Amazzonia, finalmente tornano gli alberi
Il tempo stringe e grazie all’uomo il polmone del Pianeta potrebbe tornare a respirare veleno e a restituire proprio all’uomo aria pulita, ossigeno per i suoi polmoni.
E’ quanto si ripromette di fare il presidente brasiliano Lula, che dopo aver conquistato le Olimpiadi del 2020, sembra ora non voler arrivare a quell’appuntamento con le critiche dell’universo mondo, che da sempre chiede di interrompere la sistematica deforestazione della Foresta Amazzonica, cuore verde del Pianeta.

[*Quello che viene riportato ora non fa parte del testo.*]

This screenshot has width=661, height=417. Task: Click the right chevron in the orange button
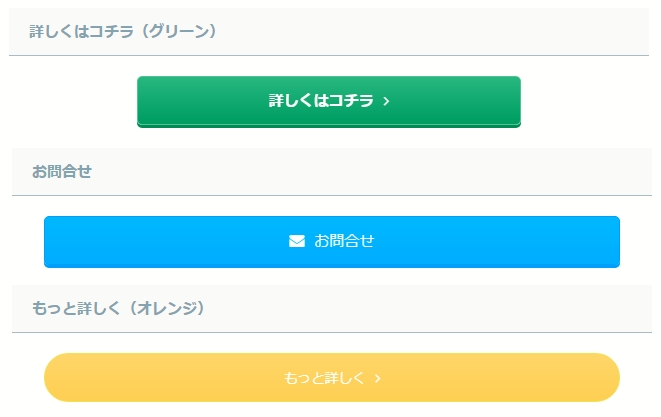point(377,378)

“Da qui al 2020”, promette Lula, che in dicembre darà l’annuncio ufficiale nell’ambito della conferenza sul clima di Copenhagen, “taglieremo dell’80% il disboscamento della Foresta. Questo vuol dire”, aggiunge il presidente brasiliano, “che smetteremo di produrre inquinamento per 4,8 miliardi di tonnellate di CO2”, il principale responsabile dell’effetto serra e quindi del riscaldamento globale che ci minaccia tutti da vicino.
A Copenhagen, in dicembre, 192 paesi cercheranno di mettere una pezza al disastrato e disatteso protocollo di Kyoto e dare vita ad una nuova intesa per ridurre le emissioni inquinanti e salvare il mondo da un riscaldamento che minaccia tutti da vicino, nessuno escluso.

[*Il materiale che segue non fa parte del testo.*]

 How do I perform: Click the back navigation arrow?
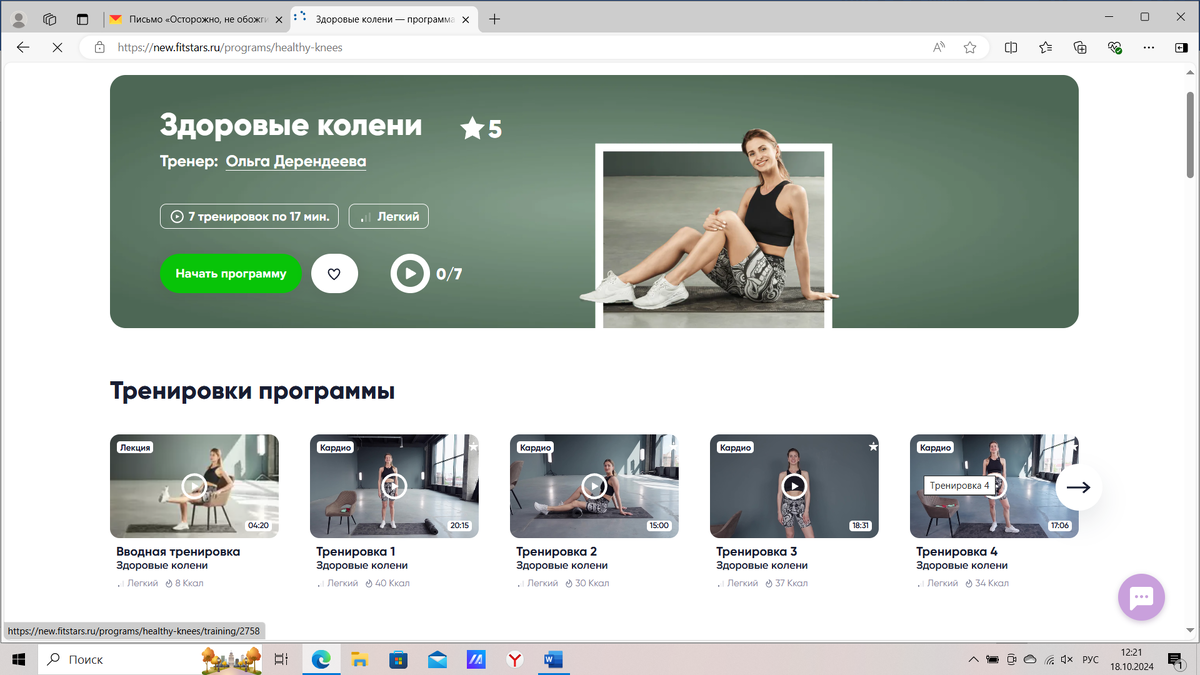pyautogui.click(x=22, y=47)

Il Brasile è la quarta potenza inquinante al mondo, un autentico protagonista nel rilascio dei gas responsabili dell’effetto serra.
E secondo le stime del governo brasiliano la deforestazione dell’Amazzonia rappresenta il 60% di queste emissioni: il restante 40% proviene invece dall’industria, dagli allevamenti e dall’agricoltura.
La nuova proposta brasiliana va più lontano della precedente, annunciata nel dicembre 2008, quando il Brasile si fissò l’obiettivo di ridurre la deforestazione del 70% entro il 2018.
Ma a Copenhagen Lula esigerà una contropartita finanziaria per il suo progetto, perchè anche i gli altri paesi industrializzati si assumano una parte di responsabilità: “Non solamente per ridurre le emissioni a loro volta”, ha spiegato Lula, “ma perchè risarciscano il danno ambientale causato fin’ora. Occorre fare una grande diferenza tra i paesi ricchi, che portano avanti una politica industriale da oltre 150 anni, ed i paesi poveri, che cominciano ora a svilupparsi, e quelli emergenti. La responsabilità dei Paesi ricchi nel riscaldamento globale”, conlude Lula, “è molto molto più grande di quella dei Paesi emergenti”.
Lula non è il solo a voler chiedere risarcimenti ai Paesi industrializzati: c’è anche l’Africa, che compatta, dietro le insegne dell’Unione Africana, è pronta a chiedere il conto per i secoli di inquinamento che il Continente Nero ha solo semplicemente subito.